Start of Records shown
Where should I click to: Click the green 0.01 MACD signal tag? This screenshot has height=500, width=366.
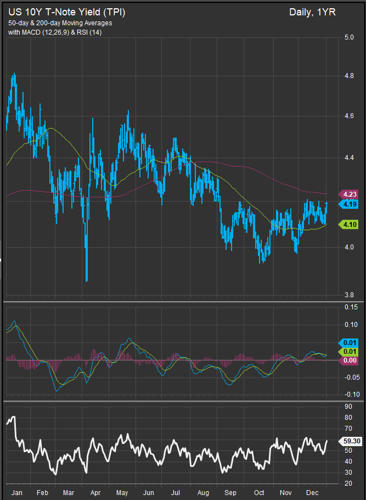(349, 352)
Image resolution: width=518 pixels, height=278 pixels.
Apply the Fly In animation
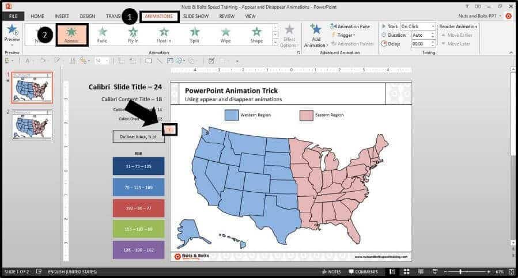(133, 35)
End of Records shown
Rewrite the entries above, replacing "animation" with "effect" and leaving everything else unchanged. Omit the pictures from your version.

**Task output**
Where should I click to: Click the green 0.01 MACD signal tag? This screenshot has height=500, width=366.
(349, 352)
Image resolution: width=518 pixels, height=278 pixels.
Apply the Fly In effect
(133, 35)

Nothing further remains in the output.